— Start of PASSAGE GIVEN —
Capitals Logo Rachel Alexander, The Post's beat writer for the Capitals and NHL was our guest on Sports Online on Tuesday, April 27. Alexander discussed the fall of the Capitals and the current state of the NHL. The transcript of the discussion follows.

Frederick, MD: Is this a quick fix? Is it a case where the Caps had key injuries and were really a better team than they put on the ice this season? Or are we in for a youth movement -which with the trade of Hunter, and releasing of Miller and Pivonka, it would seem- and a couple years of rebuilding?

Last year at this time, Ollie was a brick wall, Bondra and Zednik were incredible out there, getting odd-man rushes and breakaways. Was the loss of Tikkanen that big? What happened between June last year, and October this year to make them go from so good to so bad?

Rachel Alexander: Hey everybody. Thanks for the patience with all of our computer problems.

As for the Caps, whose technical difficulties cannot be solved so easily, I think there were a lot of different things that went wrong this season. First, of course, is the injuries. This is the fourth straight year Washington has had such massive problems, and every season they seem to get worse. Adam Oates' absence for two months near the beginning of the season hurt the team a lot, especially when Washington was having so much trouble scoring. The loss of the young players (Zednik, Svejkovsky, Bulis) also near the beginning of the season hurt too, because it is your young guys who are supposed to carry you through Oct., Nov. and Dec., especially when your veterans are tired from a long playoff run.
— End of PASSAGE GIVEN —
*EXERCISE DETAILS:* Can you give the Capitals chat transcript again, starting at the words "Last year at" and stopping after "good to so bad?", with "brick wall" switched to "stone wall"?
— Start of DATA EXTRACT —
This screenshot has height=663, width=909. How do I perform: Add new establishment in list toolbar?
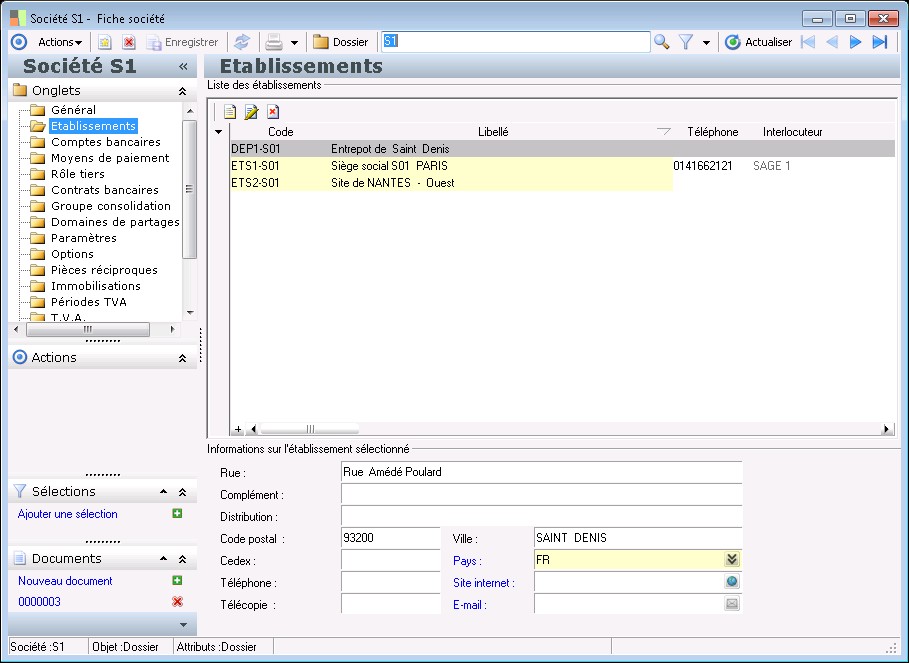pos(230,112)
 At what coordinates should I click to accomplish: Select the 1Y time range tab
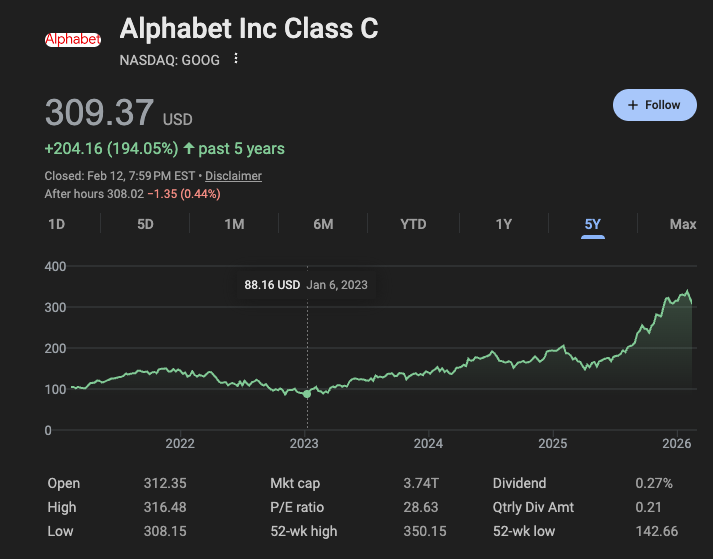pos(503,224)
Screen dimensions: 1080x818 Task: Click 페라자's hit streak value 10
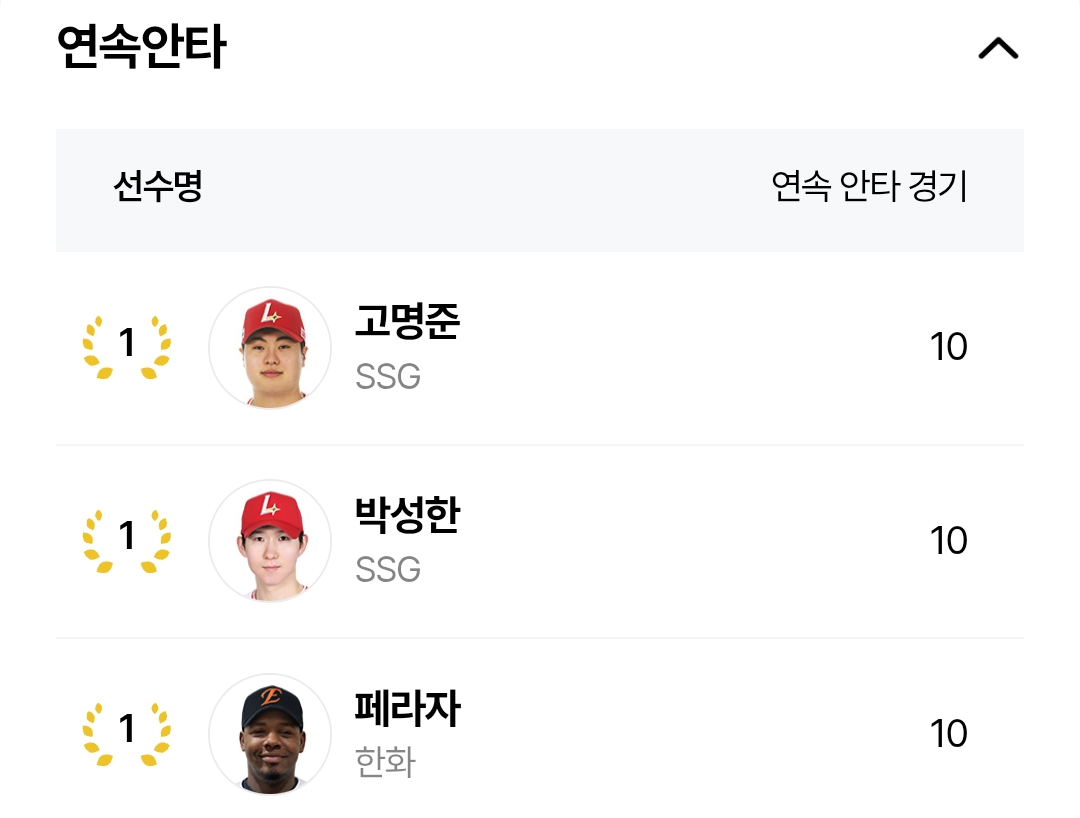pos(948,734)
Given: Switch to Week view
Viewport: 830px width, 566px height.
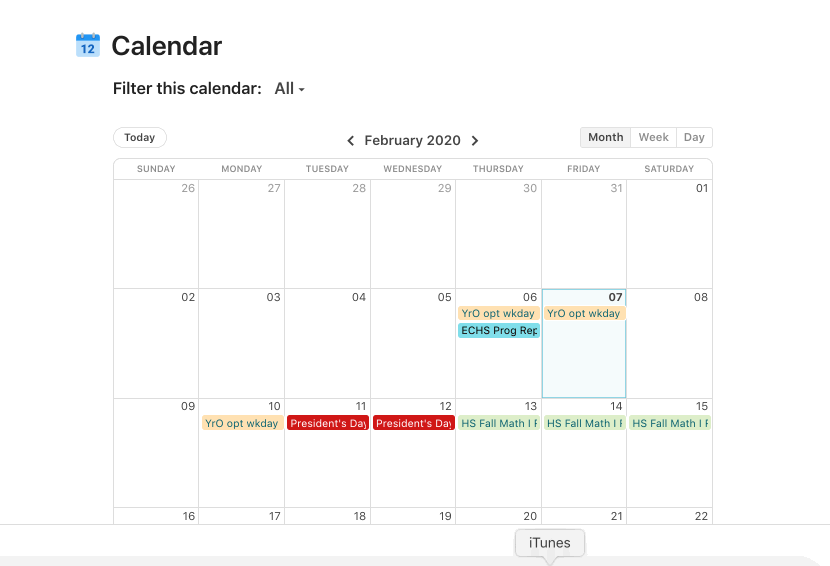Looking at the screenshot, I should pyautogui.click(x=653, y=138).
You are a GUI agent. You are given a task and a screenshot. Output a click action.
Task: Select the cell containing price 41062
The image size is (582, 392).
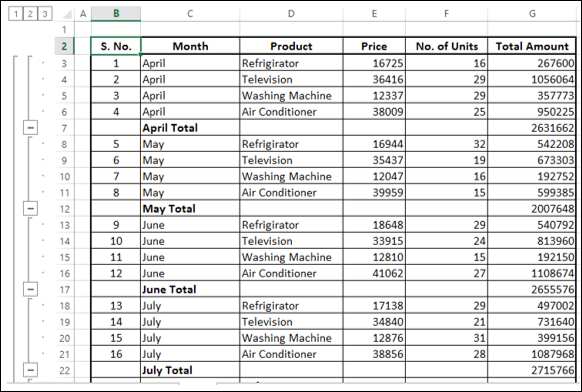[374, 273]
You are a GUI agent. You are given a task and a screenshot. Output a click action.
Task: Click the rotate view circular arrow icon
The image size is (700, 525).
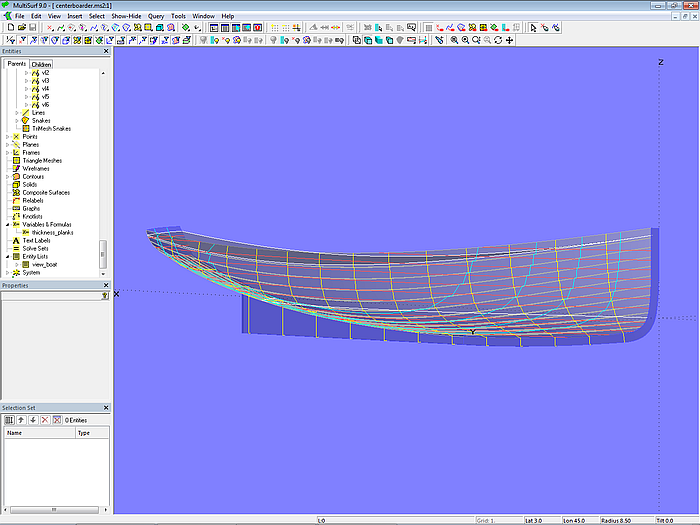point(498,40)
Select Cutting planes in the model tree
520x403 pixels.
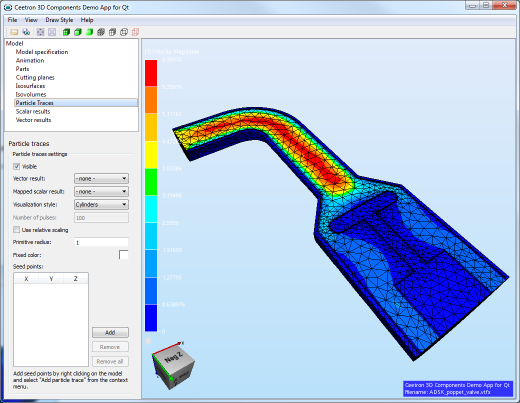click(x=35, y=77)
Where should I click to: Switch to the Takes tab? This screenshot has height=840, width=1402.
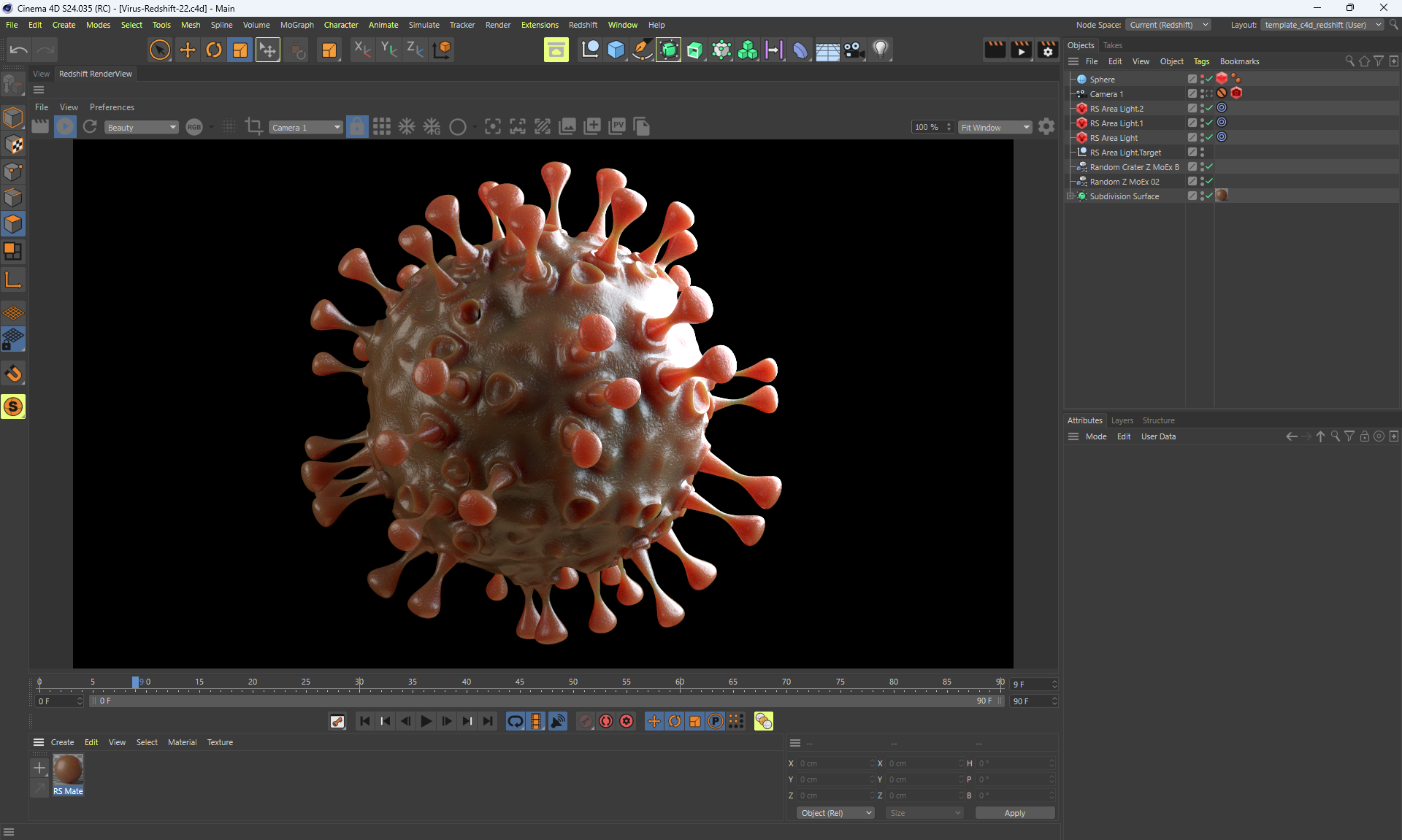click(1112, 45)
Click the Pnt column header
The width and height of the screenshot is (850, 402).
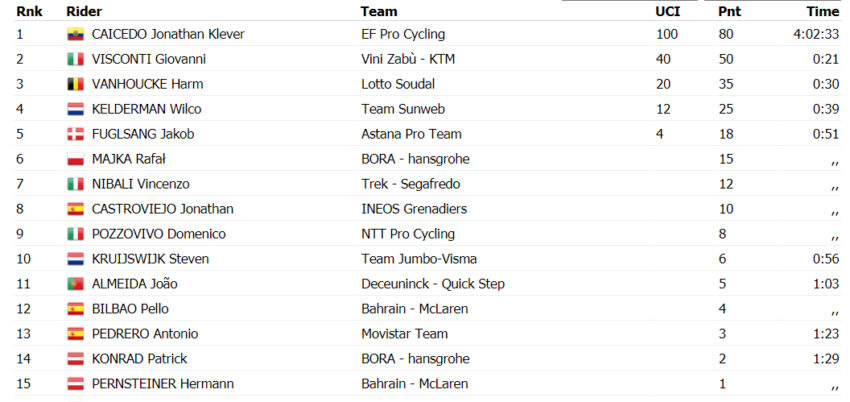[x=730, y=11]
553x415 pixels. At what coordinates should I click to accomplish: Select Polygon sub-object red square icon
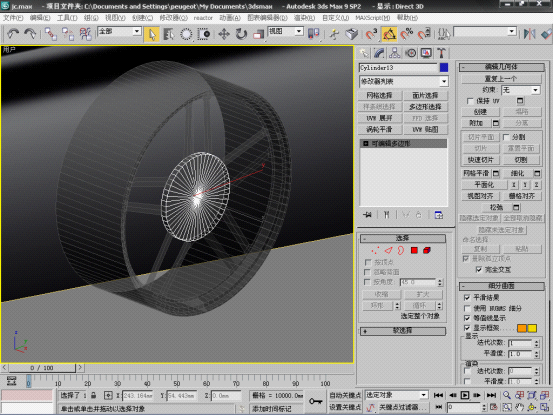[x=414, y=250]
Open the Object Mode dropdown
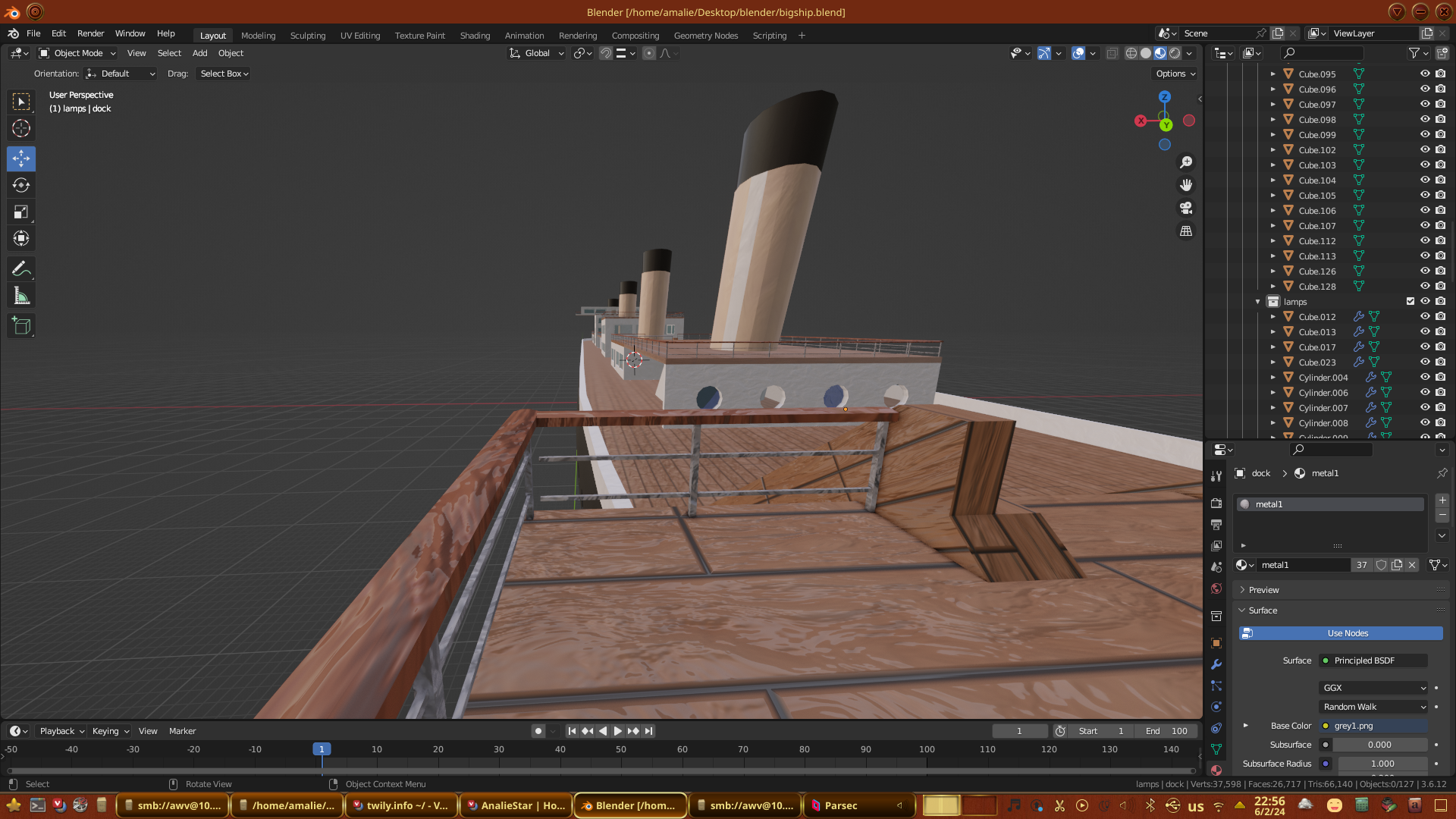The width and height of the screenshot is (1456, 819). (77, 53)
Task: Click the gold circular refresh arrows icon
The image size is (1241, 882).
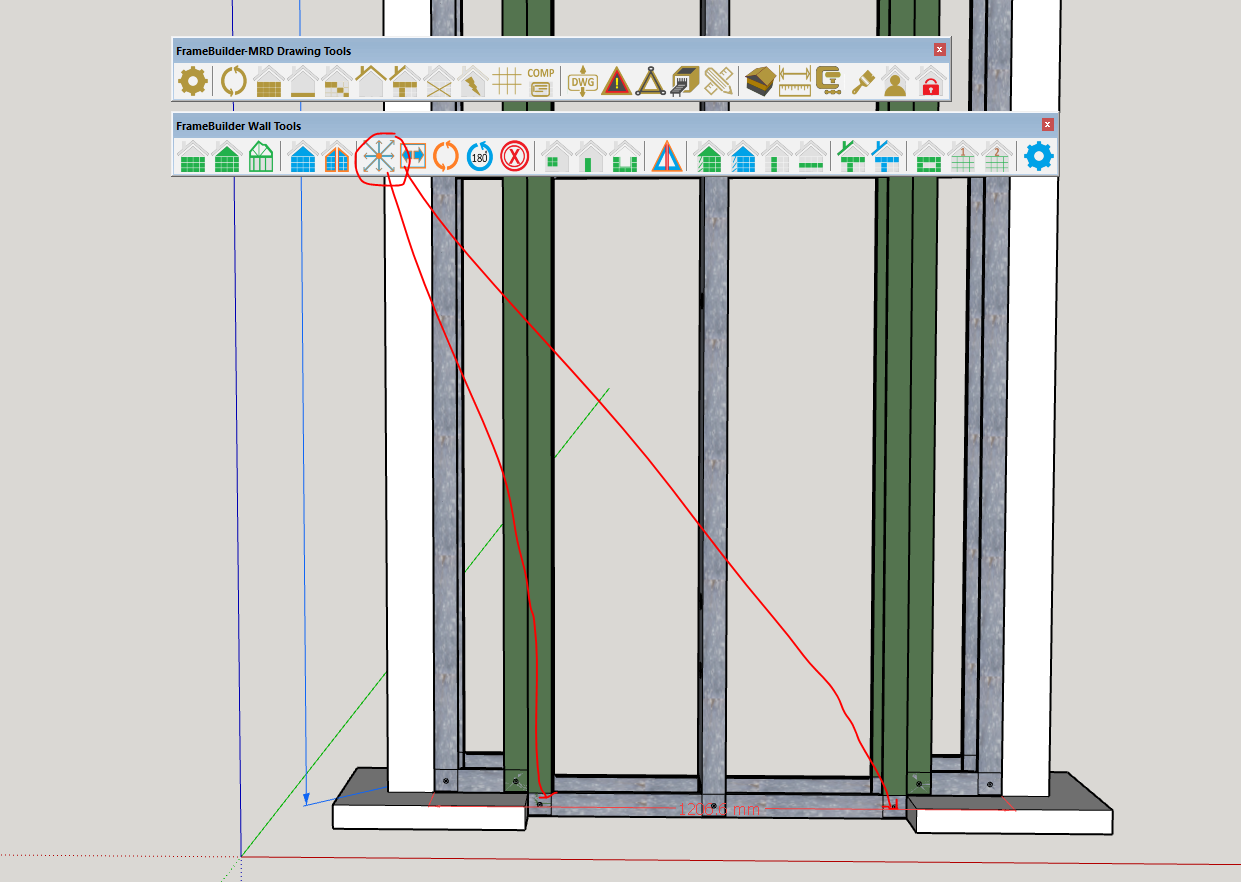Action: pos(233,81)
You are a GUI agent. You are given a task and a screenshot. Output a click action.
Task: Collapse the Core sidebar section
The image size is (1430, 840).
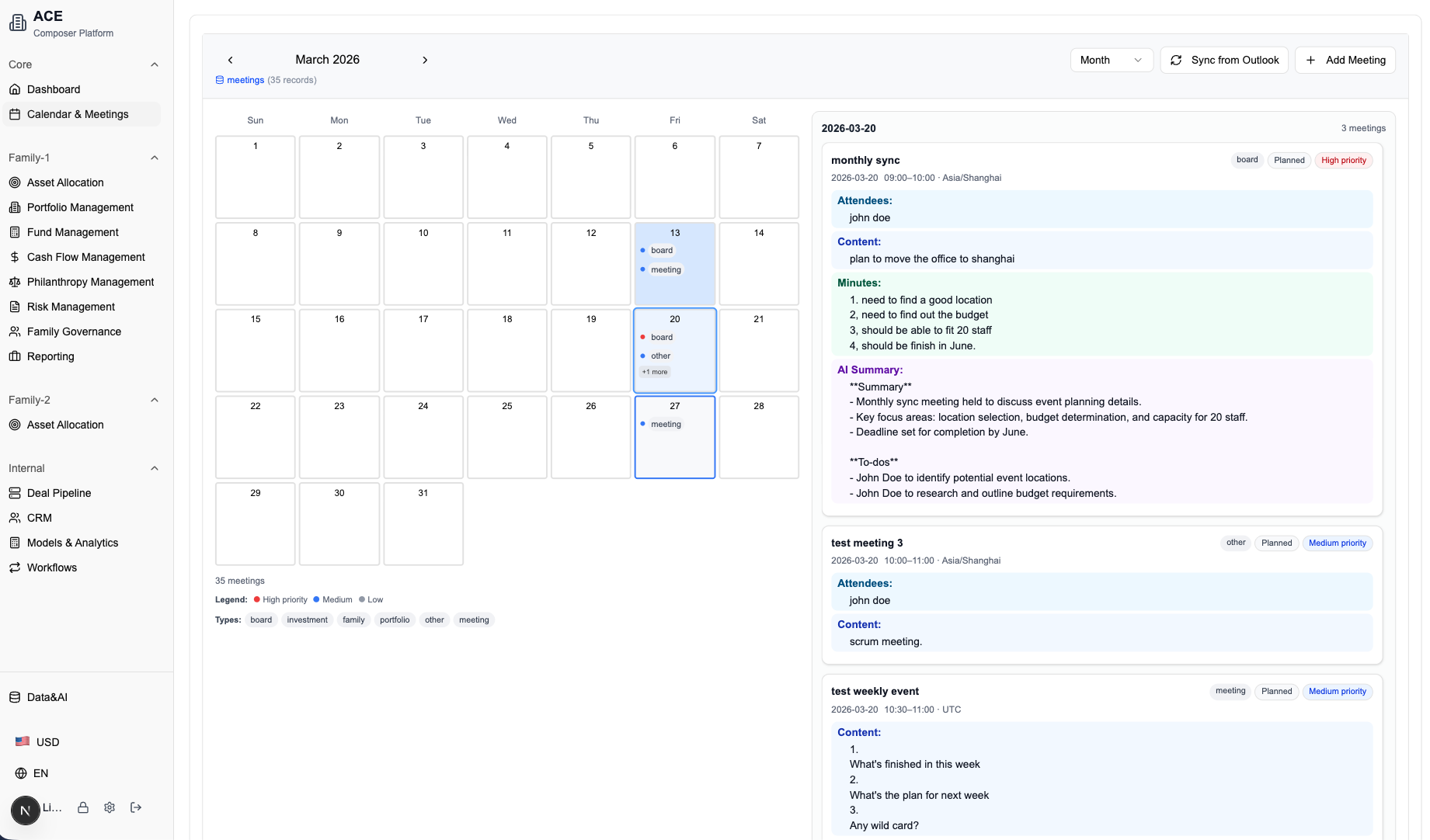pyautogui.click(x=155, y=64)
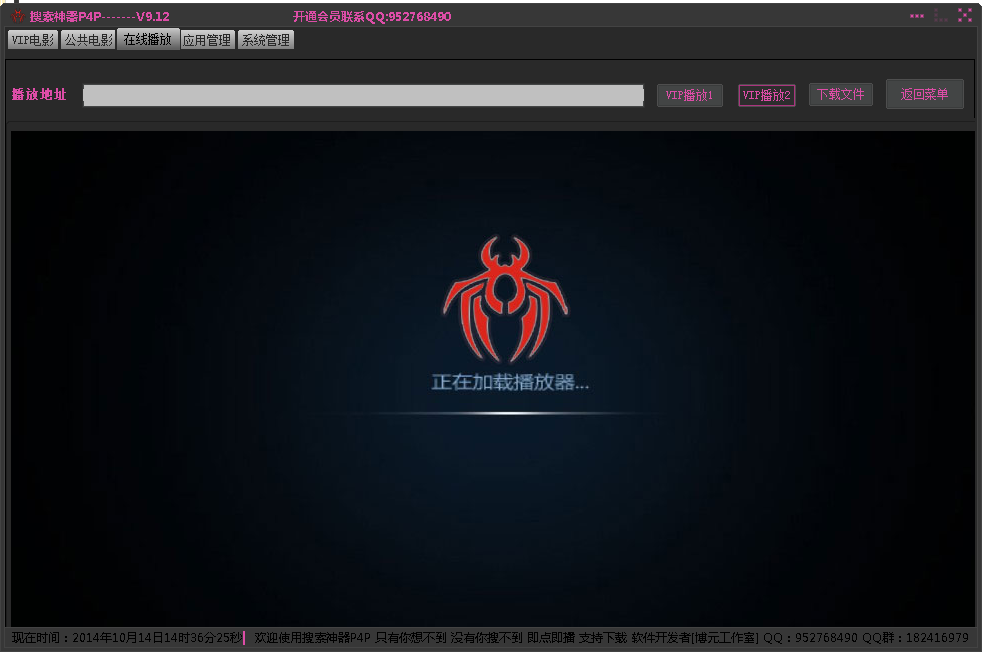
— End of DATA EXTRACT —
*RESPONSE TO THIS EXERCISE:*
Last year at this time, Ollie was a stone wall, Bondra and Zednik were incredible out there, getting odd-man rushes and breakaways. Was the loss of Tikkanen that big? What happened between June last year, and October this year to make them go from so good to so bad?